● **DATA TO USE**:

Segment Open

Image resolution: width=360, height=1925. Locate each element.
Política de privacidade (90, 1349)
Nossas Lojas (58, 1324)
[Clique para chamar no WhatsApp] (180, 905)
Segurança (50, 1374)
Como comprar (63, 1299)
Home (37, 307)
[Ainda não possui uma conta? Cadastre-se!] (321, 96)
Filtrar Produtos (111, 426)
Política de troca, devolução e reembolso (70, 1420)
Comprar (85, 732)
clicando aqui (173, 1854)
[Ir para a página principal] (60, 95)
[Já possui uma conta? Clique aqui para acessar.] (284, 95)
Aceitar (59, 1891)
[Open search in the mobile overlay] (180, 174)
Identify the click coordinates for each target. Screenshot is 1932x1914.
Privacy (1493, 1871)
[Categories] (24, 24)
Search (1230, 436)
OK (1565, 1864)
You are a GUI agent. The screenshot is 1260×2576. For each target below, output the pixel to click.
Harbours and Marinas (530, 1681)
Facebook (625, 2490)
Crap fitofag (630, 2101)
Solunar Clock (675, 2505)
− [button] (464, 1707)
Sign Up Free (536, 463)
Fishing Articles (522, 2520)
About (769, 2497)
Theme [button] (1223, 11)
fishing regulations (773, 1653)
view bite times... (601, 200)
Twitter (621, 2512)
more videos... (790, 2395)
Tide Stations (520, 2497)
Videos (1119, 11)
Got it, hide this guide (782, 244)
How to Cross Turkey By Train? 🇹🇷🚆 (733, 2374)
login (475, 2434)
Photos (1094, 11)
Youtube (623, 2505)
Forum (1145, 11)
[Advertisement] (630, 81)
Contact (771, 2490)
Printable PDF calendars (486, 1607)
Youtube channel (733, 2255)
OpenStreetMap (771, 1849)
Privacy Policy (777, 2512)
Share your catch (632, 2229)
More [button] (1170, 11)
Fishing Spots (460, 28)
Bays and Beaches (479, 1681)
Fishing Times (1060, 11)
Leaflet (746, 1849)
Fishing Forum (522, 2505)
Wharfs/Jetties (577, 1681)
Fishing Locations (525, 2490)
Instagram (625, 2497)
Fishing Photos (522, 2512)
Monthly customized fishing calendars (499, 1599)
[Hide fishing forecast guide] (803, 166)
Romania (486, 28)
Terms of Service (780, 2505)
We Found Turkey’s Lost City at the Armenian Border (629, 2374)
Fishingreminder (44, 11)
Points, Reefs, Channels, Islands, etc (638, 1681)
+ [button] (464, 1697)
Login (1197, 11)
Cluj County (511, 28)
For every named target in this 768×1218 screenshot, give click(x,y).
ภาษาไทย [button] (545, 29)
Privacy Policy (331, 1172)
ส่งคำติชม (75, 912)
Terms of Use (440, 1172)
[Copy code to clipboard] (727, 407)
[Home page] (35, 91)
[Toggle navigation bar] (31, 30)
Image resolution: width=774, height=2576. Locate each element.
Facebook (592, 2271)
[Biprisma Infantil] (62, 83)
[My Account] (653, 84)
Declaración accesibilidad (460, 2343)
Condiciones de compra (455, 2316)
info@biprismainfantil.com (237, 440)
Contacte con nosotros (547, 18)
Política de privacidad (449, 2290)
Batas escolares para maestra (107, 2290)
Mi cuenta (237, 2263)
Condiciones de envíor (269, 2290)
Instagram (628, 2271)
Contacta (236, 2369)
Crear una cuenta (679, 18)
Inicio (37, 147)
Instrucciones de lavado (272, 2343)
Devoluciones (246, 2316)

Segment Closed

● **PROBLEM DETAILS**: Filter the entries down to the lines with the word "Privacy" in them.

● **COMPLETED TASK**:
Privacy (1493, 1871)
Privacy Policy (777, 2512)
Privacy Policy (331, 1172)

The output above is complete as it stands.